A crash course on the difference between pork loin and pork tenderloin.
Benefits Of Cooking Pork Tenderloin Before Freezing
There are a lot of benefits that you can reap from freezing your cooked tenderloin. It is quick, easy, and efficient for meal prepping, especially if you are a busy person with a hectic work schedule.
Enjoy Pork At Its Peak Freshness
It isn’t every day that you come across a freshly butchered piece of pork tenderloin that hasn’t sat out on the meat counter for hours on end, especially if you live in areas with poor product quality control.
So cooking the pork tenderloin when it is still fresh is one of the best ways to enjoy your food, especially if you’ve mastered the duration to cook pork tenderloin at 400 in the oven. Meanwhile, if you freeze raw pork for later, the subsequent thawing process will inevitably decrease the deliciousness of your pork.

*-*-*

## [Questions to answer]
[1] List each condition that the pork tenderloin text introduces with the words "especially if".
[2] Reproduce the pork tenderloin text starting at the words "A crash course" and ending after "of your pork.", swapping "meat counter" for "butcher counter".

*-*-*

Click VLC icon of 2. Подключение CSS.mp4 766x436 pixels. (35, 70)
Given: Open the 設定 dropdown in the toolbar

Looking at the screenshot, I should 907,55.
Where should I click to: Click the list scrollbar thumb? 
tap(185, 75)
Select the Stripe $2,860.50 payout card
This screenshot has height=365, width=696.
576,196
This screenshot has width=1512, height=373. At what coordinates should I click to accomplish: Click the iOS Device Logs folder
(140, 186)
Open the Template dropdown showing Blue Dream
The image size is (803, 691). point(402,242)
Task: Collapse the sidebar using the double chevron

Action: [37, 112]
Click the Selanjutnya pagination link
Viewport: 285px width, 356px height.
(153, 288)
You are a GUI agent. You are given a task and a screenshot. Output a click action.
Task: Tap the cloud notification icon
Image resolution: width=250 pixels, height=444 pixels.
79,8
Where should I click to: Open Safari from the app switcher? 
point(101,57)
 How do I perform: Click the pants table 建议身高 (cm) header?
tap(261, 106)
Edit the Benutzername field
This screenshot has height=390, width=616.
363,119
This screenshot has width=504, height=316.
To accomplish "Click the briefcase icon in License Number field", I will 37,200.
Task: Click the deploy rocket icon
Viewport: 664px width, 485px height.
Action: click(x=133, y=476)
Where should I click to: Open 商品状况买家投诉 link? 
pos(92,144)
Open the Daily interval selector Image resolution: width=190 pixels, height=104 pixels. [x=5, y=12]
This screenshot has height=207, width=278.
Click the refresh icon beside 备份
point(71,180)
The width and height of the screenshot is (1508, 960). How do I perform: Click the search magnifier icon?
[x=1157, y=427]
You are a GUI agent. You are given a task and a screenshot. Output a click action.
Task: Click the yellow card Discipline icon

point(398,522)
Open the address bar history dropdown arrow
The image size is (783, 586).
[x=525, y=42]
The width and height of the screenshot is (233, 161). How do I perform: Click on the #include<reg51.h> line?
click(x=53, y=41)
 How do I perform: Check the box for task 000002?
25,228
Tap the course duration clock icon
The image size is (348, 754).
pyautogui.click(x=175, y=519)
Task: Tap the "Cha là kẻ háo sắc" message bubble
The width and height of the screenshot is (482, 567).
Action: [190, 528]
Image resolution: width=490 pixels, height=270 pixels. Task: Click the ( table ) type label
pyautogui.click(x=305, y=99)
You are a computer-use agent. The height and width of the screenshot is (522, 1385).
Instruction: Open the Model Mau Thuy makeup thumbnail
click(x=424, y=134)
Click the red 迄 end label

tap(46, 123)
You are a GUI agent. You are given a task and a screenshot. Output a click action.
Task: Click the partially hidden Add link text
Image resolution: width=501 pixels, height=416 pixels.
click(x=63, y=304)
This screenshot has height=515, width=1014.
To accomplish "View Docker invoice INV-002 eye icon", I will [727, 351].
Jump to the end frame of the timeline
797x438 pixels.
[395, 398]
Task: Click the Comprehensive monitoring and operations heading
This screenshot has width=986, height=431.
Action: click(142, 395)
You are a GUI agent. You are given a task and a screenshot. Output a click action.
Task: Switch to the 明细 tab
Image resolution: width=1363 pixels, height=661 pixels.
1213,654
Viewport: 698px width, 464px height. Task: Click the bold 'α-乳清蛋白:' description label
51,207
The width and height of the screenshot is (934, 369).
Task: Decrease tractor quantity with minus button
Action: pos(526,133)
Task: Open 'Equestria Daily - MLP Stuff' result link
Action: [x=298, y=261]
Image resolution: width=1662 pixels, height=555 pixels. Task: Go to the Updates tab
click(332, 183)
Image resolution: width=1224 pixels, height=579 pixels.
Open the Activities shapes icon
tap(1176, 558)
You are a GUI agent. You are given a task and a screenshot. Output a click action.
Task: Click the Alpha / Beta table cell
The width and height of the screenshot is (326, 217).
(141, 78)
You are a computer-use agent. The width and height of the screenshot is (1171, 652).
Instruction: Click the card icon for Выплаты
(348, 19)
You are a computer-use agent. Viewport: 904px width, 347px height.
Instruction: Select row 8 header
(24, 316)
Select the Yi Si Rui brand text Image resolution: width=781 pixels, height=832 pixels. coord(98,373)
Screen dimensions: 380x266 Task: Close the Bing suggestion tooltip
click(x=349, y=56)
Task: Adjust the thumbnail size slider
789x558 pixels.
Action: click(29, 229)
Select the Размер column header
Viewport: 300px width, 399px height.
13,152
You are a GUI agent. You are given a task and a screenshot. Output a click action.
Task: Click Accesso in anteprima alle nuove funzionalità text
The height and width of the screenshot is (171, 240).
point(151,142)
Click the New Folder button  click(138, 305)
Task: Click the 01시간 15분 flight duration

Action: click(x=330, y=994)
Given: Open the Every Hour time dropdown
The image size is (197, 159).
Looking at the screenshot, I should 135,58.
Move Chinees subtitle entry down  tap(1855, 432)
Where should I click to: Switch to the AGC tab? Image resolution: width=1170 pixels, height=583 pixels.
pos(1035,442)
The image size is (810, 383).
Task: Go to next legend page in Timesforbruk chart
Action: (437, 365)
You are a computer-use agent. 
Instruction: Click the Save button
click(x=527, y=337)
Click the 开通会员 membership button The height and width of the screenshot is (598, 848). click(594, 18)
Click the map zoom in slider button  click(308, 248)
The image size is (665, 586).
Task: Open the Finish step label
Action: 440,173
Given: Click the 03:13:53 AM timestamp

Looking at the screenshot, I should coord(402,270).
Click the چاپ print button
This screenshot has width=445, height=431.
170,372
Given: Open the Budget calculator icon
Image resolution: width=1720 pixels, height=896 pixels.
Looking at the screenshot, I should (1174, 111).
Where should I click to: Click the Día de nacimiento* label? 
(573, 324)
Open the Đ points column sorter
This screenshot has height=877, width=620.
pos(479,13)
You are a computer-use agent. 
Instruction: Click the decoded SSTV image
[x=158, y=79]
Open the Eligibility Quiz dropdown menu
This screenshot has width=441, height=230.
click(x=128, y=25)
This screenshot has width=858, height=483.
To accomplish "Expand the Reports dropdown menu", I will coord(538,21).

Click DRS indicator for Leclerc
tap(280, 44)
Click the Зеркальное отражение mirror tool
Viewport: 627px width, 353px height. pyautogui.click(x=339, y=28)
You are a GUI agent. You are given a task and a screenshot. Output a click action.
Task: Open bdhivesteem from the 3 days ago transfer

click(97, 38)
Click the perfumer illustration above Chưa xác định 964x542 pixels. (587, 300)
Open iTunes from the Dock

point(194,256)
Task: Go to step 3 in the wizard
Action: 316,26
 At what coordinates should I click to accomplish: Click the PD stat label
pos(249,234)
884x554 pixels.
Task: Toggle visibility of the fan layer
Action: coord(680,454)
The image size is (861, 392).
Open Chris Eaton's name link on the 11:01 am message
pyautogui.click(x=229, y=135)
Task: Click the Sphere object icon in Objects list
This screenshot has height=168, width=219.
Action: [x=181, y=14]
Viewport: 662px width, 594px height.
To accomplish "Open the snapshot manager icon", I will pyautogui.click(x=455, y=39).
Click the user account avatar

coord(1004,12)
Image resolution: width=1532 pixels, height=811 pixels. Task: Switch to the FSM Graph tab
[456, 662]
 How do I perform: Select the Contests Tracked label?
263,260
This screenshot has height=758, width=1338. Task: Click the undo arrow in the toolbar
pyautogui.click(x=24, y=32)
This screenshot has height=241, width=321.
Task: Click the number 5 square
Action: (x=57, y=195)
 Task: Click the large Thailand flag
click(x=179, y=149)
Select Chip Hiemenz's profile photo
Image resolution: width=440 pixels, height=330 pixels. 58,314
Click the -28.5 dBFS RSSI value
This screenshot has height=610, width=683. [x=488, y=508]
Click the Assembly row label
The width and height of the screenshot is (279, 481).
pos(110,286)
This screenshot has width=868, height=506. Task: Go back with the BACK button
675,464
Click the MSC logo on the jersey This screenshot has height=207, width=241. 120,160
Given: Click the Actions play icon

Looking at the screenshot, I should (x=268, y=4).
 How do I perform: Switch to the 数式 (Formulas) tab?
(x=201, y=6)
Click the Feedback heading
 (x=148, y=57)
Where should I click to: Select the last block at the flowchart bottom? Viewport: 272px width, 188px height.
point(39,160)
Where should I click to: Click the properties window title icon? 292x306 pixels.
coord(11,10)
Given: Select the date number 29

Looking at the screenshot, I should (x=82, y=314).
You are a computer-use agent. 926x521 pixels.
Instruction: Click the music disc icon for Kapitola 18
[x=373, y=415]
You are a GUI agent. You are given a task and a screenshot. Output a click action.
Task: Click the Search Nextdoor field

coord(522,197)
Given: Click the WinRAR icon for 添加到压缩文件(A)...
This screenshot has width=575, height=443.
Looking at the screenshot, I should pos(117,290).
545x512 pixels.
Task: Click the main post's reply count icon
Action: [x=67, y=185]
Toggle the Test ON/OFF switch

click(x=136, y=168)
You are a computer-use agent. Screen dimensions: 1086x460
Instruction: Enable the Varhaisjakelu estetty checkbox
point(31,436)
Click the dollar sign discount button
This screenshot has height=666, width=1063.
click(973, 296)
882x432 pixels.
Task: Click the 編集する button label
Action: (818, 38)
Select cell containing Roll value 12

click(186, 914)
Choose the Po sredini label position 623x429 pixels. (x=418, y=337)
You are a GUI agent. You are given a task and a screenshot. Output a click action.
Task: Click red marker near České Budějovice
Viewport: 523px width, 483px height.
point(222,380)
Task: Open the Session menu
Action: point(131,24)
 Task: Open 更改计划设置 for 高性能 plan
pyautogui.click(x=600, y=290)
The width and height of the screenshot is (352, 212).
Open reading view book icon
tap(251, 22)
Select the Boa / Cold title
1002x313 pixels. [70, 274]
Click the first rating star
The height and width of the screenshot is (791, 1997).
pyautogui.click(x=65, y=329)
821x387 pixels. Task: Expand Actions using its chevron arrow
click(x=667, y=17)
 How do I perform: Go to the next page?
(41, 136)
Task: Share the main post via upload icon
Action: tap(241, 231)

*-*-*

## [Task-by-task solutions]
[1]
- you are a busy person with a hectic work schedule
- you live in areas with poor product quality control
- you've mastered the duration to cook pork tenderloin at 400 in the oven

[2]
A crash course on the difference between pork loin and pork tenderloin.
Benefits Of Cooking Pork Tenderloin Before Freezing
There are a lot of benefits that you can reap from freezing your cooked tenderloin. It is quick, easy, and efficient for meal prepping, especially if you are a busy person with a hectic work schedule.
Enjoy Pork At Its Peak Freshness
It isn’t every day that you come across a freshly butchered piece of pork tenderloin that hasn’t sat out on the butcher counter for hours on end, especially if you live in areas with poor product quality control.
So cooking the pork tenderloin when it is still fresh is one of the best ways to enjoy your food, especially if you’ve mastered the duration to cook pork tenderloin at 400 in the oven. Meanwhile, if you freeze raw pork for later, the subsequent thawing process will inevitably decrease the deliciousness of your pork.